The secretariat will take advice from health officials as it works to implement the deal and revive economic growth on the continent.
While the agreement entered into force legally last year, commerce due to have started on July 1 has been delayed as the pandemic set back negotiations to lay the foundation for trade in goods, including tariff concessions. When fully operational by 2030, it could be the world’s biggest free-trade zone by area, with a potential market of 1.2 billion people and a combined gross domestic product of $2.5 trillion.
Mene said that the continent’s rapid and coordinated approach to tackling the virus and introducing lockdown measures, partly due to experience in curbing infectious diseases, stands it in good stead to develop public health measures.
Fifty-four of the 55 nations recognized by the African Union have signed up to join the area, with Eritrea being the exception, while 28 countries have ratified the agreement.
Nigeria, the continent’s biggest oil producer, has yet to ratify the deal because of concerns about trans-shipments, where goods could enter the free-trade zone from countries that are not party to the agreement, Mene said.
While the window to implement the deal is “very narrow,” African heads of state want it to move as quickly as possible once conditions allow, he said. Increased trade could revive economic activity that has been affected by the virus, which has also highlighted the need for regional value chains across Africa and enhanced manufacturing capacity on the continent, he said.

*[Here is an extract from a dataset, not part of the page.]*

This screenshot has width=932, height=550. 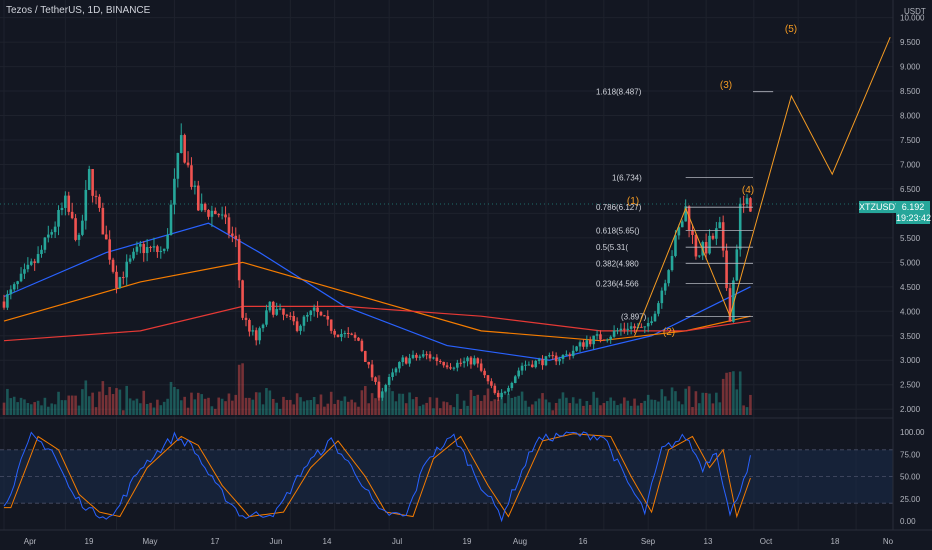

Africa lags other regions in terms of internal trade, with intra-continental commerce accounting for only 15% of the total, compared with 58% in Asia and more than 70% in Europe. The agreement is meant to help change that, aiming to lower or eliminate cross-border tariffs on 90% of goods, facilitate the movement of capital and people, promote investment and pave the way for the establishment of a continent-wide customs union.